Despite navigating multiple transitions during a military career, leaving active duty is a different type of life event. Classes and curriculum are designed to guide the service member through each phase of preparing for that exit, to include looking for employment, understanding benefits and more, but what impact does “getting out” have on military spouses who are acclimated to this way of life?
Whether serving a few years or retiring, the Department of Defense provides a resource to complement the stages of military life. When the time comes to go back to civilian life, military spouses who are immersed in the military lifestyle may not know where they fit into the world anymore.

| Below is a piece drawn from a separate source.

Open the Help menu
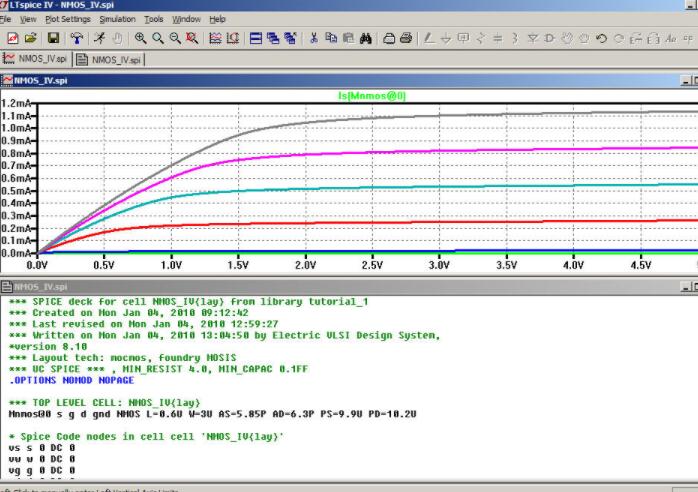The height and width of the screenshot is (492, 698). pyautogui.click(x=217, y=19)
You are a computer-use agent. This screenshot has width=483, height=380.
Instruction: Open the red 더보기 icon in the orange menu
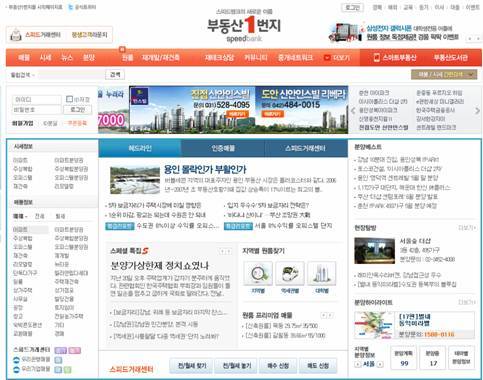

Sherri Davenport, a senior career transition trainer for nine years with GBX Consultants — a contractor to the Department of Labor, facilitated employment workshops in the U.S., Germany and Puerto Rico. She also has in-depth knowledge as a military spouse. Her husband, an Army aviator, retired as a chief warrant officer 4 after 24 years of service.
“Though military families are used to change, transitioning out is different because it is permanent. In addition, the options are chosen by the couple rather than the military. The range of possibilities and responsibilities can make this period overwhelming. However, resilience skills can help spouses navigate this phase of life,” Davenport said.
Utilize resiliency skills
Davenport describes resilience as a way of thinking that improves function and enhances an individual’s ability to withstand challenges. She said, “Skills include being able to identity your character strengths, avoiding thinking traps and hunting the good. Spouses possess these qualities when managing deployments and frequent relocations. Traits like perseverance, social intelligence and teamwork are the behaviors empowering spouses to overcome obstacles in the military and that will help them forge ahead in the civilian world.”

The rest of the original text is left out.